Ability to select parent profile when using secret for TLSProfile

[pmilot]

Title

Ability to select parent profile when using secret for TLSProfile

Please closed issue #3372 and take this one in its place.

Description

I want to use cert-manager to manage certificates but I also need the ability to choose profiles other than the default clientssl or serverssl profiles.

Currently clientSSL: or serverSSL: can be either an ssl profile or a secret. If you choose to specify a profile, the profile must pre-exist on the F5 with the defined certificates/keys, etc.

However if you specify a secret, then the key/certificates stored in the secret are used to create a new profile, but the default /Common/clientssl profile is used. Thus we have little control on the ciphers suites and configuration of the profile.

Solution Proposed

1. make the clientSSL: or serverSSL: field always the bigip profile. If 'reference: bigip' is used then this shall be the profile used, if 'reference: secret' is used this shall be the parent profile used to build the new profile from using the secret.

2. if profileSecret: is specified as an additional clientSSLParams: then we use the secret to build the profile. Otherwise, if profileSecret is absent then we use the profile specified as we do when 'reference: bigip' is used.

3. Doing so makes the 'reference: bigip, secret, hybrid' obsolete.

Example:

spec:
  tls:
    termination: reencrypt
    clientSSL: /Common/clientssl-tls13-standard
      clientSSLParams:
        profileSecret: my-cert-manager-secret
    serverSSL: /Common/serverssl-tls13-standard
  hosts:
  - atlas.cluster.k.dev.example.com

For client SSL, the parent profile used would be clientssl-tls13-standard + my-cert-manager-secret and equivalent to 'reference: secret'

For the server SSL it would use /Common/serverssl-tls13-standard as the profile. Since no serverSSLParams are specified this would be equivalent to 'reference: bigip'

[trinaths]

Since CIS uses AS3 to manage object in BIG-IP, from F5Networks/f5-appsvcs-extension#275

We decided to stop exposing the parent profile property of newly added profiles because this causes a source of truth conflict between the BIG-IP and the AS3 declaration. It is best to fully define the properties you need in the AS3 configuration instead of using parent profiles.

Please raise an issue with AS3 to support this RFE so that CIS can use the declaration API to manage the profile in BIG-IP.

[pmilot]

@trinaths I didn't realize this was an AS3 limitation but I'm not why we closed the ticket without discussion. I think my use case is still valid.

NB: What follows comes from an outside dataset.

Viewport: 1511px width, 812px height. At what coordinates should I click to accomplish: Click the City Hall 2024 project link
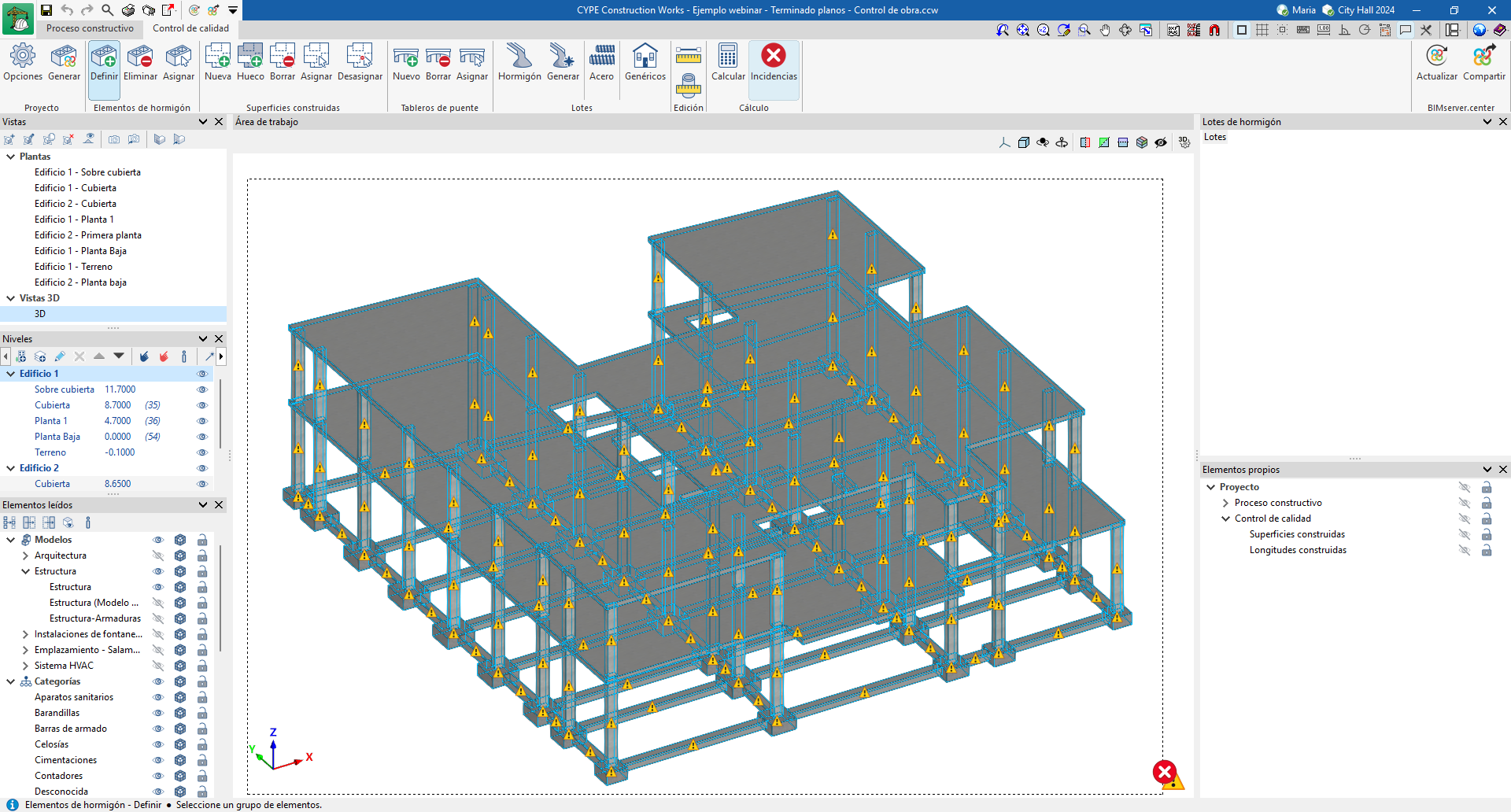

I want to store my key/certificates in secrets managed with cert-manager/ACME. However I need a way to also implement strong ciphers/SSL options using CIS. Using weak ciphers from the default /Common/clientssl is not a viable option.

It looks as if I would need the ability to control ciphers groups and ssl options in TLSProfile CRD

[mdditt2000]

@trinaths reopening issue

We need to add TLS options to the tlsprofile CRD

for example

     tlsCipher:
         tlsVersion: 1.2
         ciphers: DEFAULT
         cipherGroup: /Common/f5-default 

AC -- Specify the following paramaters

• tlsVersion
• ciphers
• cipherGroup: /Common/f5-default. - Example "bigip": "/Common/Shared/tls13-standard"

Example

"insertEmptyFragmentsEnabled": false,
                "ssl3Enabled": false,
                "sslEnabled": false,
                "tls1_0Enabled": false,
                "tls1_1Enabled": false,
                "tls1_2Enabled": true,
                "tls1_3Enabled": true

[mdditt2000]

@trinaths please open a Jira task and assign to the upcoming sprint. Blocker!! Thanks!!

[trinaths]

ability to control ciphers groups and ssl options in TLSProfile CRD

Created [CONTCNTR-4709] for internal tracking.